• Data provided:
----

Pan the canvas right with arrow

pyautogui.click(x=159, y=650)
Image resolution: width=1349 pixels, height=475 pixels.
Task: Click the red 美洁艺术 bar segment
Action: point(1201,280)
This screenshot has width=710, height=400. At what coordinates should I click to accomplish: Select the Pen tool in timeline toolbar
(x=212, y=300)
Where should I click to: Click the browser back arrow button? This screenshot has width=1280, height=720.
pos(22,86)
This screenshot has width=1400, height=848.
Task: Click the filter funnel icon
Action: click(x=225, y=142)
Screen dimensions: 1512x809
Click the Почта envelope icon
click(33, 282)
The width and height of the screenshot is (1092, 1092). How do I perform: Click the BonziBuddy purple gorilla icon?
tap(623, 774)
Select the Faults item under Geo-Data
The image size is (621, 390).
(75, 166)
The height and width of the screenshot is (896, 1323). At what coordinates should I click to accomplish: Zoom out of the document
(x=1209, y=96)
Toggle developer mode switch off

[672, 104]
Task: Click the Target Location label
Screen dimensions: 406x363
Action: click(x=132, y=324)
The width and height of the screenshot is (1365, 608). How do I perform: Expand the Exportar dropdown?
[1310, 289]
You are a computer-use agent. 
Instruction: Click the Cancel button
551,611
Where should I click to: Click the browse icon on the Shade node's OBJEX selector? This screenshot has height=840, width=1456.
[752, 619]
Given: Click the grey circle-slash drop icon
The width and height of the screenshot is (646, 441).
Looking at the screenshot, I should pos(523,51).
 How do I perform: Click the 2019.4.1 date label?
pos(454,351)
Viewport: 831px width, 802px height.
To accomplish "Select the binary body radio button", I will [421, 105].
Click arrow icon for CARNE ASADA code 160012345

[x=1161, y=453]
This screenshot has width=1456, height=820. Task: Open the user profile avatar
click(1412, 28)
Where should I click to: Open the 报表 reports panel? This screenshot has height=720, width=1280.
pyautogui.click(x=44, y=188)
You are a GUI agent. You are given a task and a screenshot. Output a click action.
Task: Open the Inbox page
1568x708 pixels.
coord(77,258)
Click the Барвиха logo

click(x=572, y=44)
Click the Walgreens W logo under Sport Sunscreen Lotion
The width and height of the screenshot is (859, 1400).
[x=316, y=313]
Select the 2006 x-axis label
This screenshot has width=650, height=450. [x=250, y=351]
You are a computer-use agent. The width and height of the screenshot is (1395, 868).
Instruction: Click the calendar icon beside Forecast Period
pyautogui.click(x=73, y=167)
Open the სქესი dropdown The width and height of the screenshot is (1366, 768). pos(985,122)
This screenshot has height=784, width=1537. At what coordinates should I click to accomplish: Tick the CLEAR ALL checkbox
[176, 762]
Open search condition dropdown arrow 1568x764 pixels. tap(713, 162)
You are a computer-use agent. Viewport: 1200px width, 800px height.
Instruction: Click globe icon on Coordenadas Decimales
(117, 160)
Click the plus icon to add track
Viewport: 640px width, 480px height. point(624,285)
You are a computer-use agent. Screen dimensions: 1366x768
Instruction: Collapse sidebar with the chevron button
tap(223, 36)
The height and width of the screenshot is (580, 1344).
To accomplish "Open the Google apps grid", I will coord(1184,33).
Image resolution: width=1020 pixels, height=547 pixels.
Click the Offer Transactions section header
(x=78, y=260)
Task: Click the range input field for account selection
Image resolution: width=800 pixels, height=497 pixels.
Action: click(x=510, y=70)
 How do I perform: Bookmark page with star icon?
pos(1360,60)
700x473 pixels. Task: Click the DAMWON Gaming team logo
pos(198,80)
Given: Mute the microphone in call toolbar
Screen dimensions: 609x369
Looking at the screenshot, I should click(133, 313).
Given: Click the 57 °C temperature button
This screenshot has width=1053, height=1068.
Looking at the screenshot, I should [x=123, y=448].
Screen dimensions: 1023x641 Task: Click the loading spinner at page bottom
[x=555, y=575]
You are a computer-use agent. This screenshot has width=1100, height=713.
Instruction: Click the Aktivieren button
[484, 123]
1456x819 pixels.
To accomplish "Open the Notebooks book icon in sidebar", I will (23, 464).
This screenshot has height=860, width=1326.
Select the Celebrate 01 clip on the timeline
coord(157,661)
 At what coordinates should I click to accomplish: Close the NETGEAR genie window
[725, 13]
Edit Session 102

----

• Stated problem: Rewrite every line of the listing above as a numbered list, leaving out the blank lines.

• Result below:
1. Pan the canvas right with arrow
2. pyautogui.click(x=159, y=650)
3. Image resolution: width=1349 pixels, height=475 pixels.
4. Task: Click the red 美洁艺术 bar segment
5. Action: point(1201,280)
6. This screenshot has width=710, height=400. At what coordinates should I click to accomplish: Select the Pen tool in timeline toolbar
7. (x=212, y=300)
8. Where should I click to: Click the browser back arrow button? This screenshot has width=1280, height=720.
9. pos(22,86)
10. This screenshot has width=1400, height=848.
11. Task: Click the filter funnel icon
12. Action: click(x=225, y=142)
13. Screen dimensions: 1512x809
14. Click the Почта envelope icon
15. click(33, 282)
16. The width and height of the screenshot is (1092, 1092). How do I perform: Click the BonziBuddy purple gorilla icon?
17. tap(623, 774)
18. Select the Faults item under Geo-Data
19. The image size is (621, 390).
20. (75, 166)
21. The height and width of the screenshot is (896, 1323). At what coordinates should I click to accomplish: Zoom out of the document
22. (x=1209, y=96)
23. Toggle developer mode switch off
24. [672, 104]
25. Task: Click the Target Location label
26. Screen dimensions: 406x363
27. Action: click(x=132, y=324)
28. The width and height of the screenshot is (1365, 608). How do I perform: Expand the Exportar dropdown?
29. [1310, 289]
30. You are a computer-use agent. 
31. Instruction: Click the Cancel button
32. 551,611
33. Where should I click to: Click the browse icon on the Shade node's OBJEX selector? This screenshot has height=840, width=1456.
34. [752, 619]
35. Given: Click the grey circle-slash drop icon
36. The width and height of the screenshot is (646, 441).
37. Looking at the screenshot, I should pos(523,51).
38.  How do I perform: Click the 2019.4.1 date label?
39. pos(454,351)
40. Viewport: 831px width, 802px height.
41. To accomplish "Select the binary body radio button", I will [421, 105].
42. Click arrow icon for CARNE ASADA code 160012345
43. [x=1161, y=453]
44. This screenshot has width=1456, height=820. Task: Open the user profile avatar
45. click(1412, 28)
46. Where should I click to: Open the 报表 reports panel? This screenshot has height=720, width=1280.
47. pyautogui.click(x=44, y=188)
48. You are a GUI agent. You are given a task and a screenshot. Output a click action.
49. Task: Open the Inbox page
50. 1568x708 pixels.
51. coord(77,258)
52. Click the Барвиха logo
53. click(x=572, y=44)
54. Click the Walgreens W logo under Sport Sunscreen Lotion
55. The width and height of the screenshot is (859, 1400).
56. [x=316, y=313]
57. Select the 2006 x-axis label
58. This screenshot has width=650, height=450. [x=250, y=351]
59. You are a computer-use agent. The width and height of the screenshot is (1395, 868).
60. Instruction: Click the calendar icon beside Forecast Period
61. pyautogui.click(x=73, y=167)
62. Open the სქესი dropdown The width and height of the screenshot is (1366, 768). pos(985,122)
63. This screenshot has height=784, width=1537. At what coordinates should I click to accomplish: Tick the CLEAR ALL checkbox
64. [176, 762]
65. Open search condition dropdown arrow 1568x764 pixels. tap(713, 162)
66. You are a computer-use agent. Viewport: 1200px width, 800px height.
67. Instruction: Click globe icon on Coordenadas Decimales
68. (117, 160)
69. Click the plus icon to add track
70. Viewport: 640px width, 480px height. point(624,285)
71. You are a computer-use agent. Screen dimensions: 1366x768
72. Instruction: Collapse sidebar with the chevron button
73. tap(223, 36)
74. The height and width of the screenshot is (580, 1344).
75. To accomplish "Open the Google apps grid", I will coord(1184,33).
76. Image resolution: width=1020 pixels, height=547 pixels.
77. Click the Offer Transactions section header
78. (x=78, y=260)
79. Task: Click the range input field for account selection
80. Image resolution: width=800 pixels, height=497 pixels.
81. Action: click(x=510, y=70)
82.  How do I perform: Bookmark page with star icon?
83. pos(1360,60)
84. 700x473 pixels. Task: Click the DAMWON Gaming team logo
85. pos(198,80)
86. Given: Mute the microphone in call toolbar
87. Screen dimensions: 609x369
88. Looking at the screenshot, I should click(133, 313).
89. Given: Click the 57 °C temperature button
90. This screenshot has width=1053, height=1068.
91. Looking at the screenshot, I should [x=123, y=448].
92. Screen dimensions: 1023x641 Task: Click the loading spinner at page bottom
93. [x=555, y=575]
94. You are a computer-use agent. This screenshot has width=1100, height=713.
95. Instruction: Click the Aktivieren button
96. [484, 123]
97. 1456x819 pixels.
98. To accomplish "Open the Notebooks book icon in sidebar", I will (23, 464).
99. This screenshot has height=860, width=1326.
100. Select the Celebrate 01 clip on the timeline
101. coord(157,661)
102.  At what coordinates should I click to accomplish: Close the NETGEAR genie window
103. [725, 13]
104. Edit Session 102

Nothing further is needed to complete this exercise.